* What you are asked to do:
Copy the entries verbatim, from the line containing "Where should I" through the last line of the entries, inclusive. Leave the pictures out of your copy.

* Records shown:
★ ★ ★

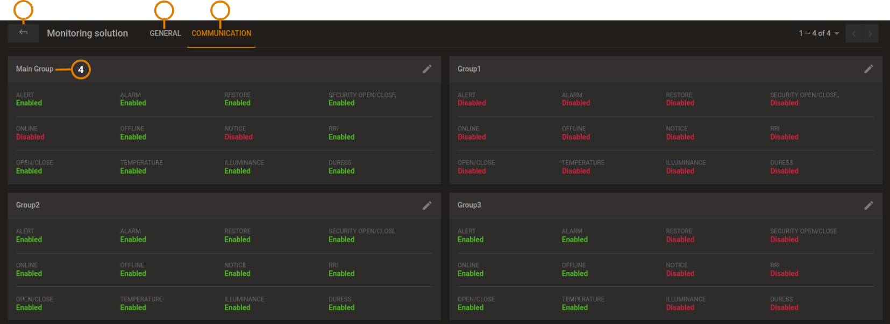Viewport: 890px width, 324px height.
Task: Switch to the General tab
Action: [165, 33]
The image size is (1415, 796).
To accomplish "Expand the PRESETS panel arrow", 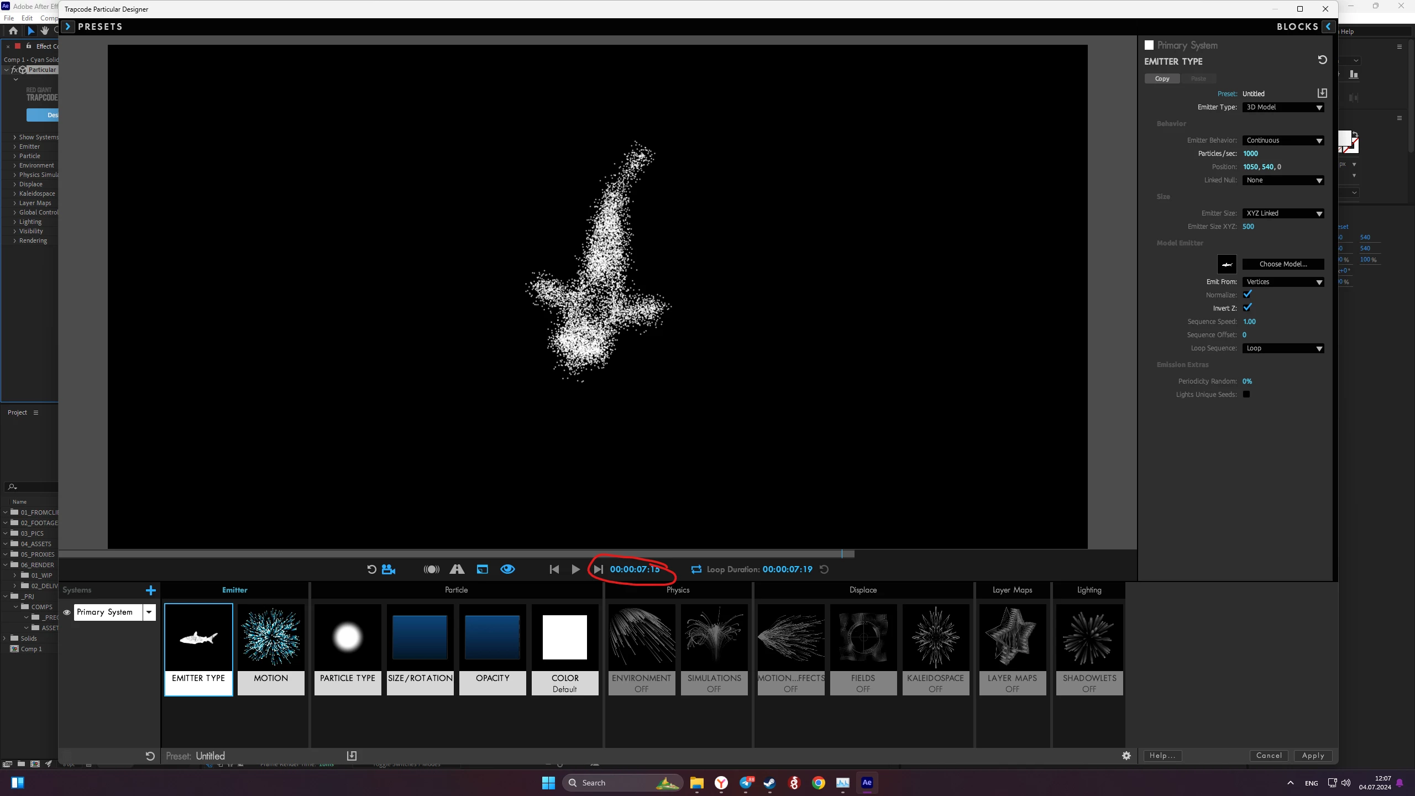I will (67, 27).
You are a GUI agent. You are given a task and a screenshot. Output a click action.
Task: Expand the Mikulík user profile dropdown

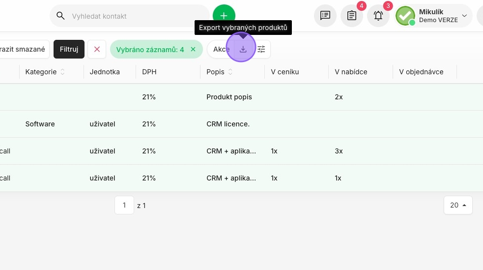(x=464, y=15)
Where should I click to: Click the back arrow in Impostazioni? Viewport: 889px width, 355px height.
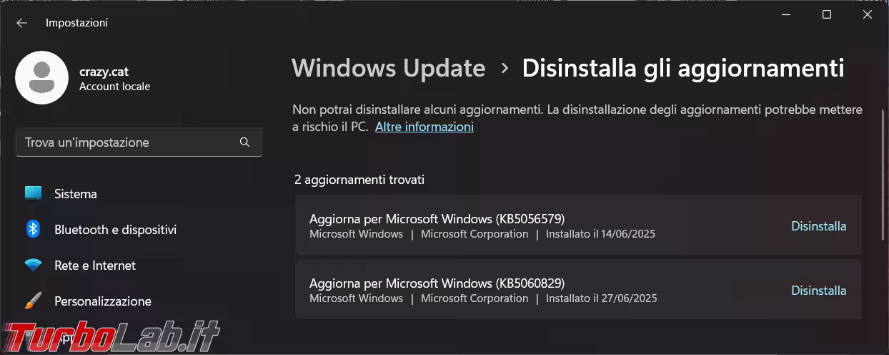[21, 23]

★ ★ ★

* Exercise solution:
Where should I click to: Click the back arrow in Impostazioni? Viewport: 889px width, 355px height.
[21, 23]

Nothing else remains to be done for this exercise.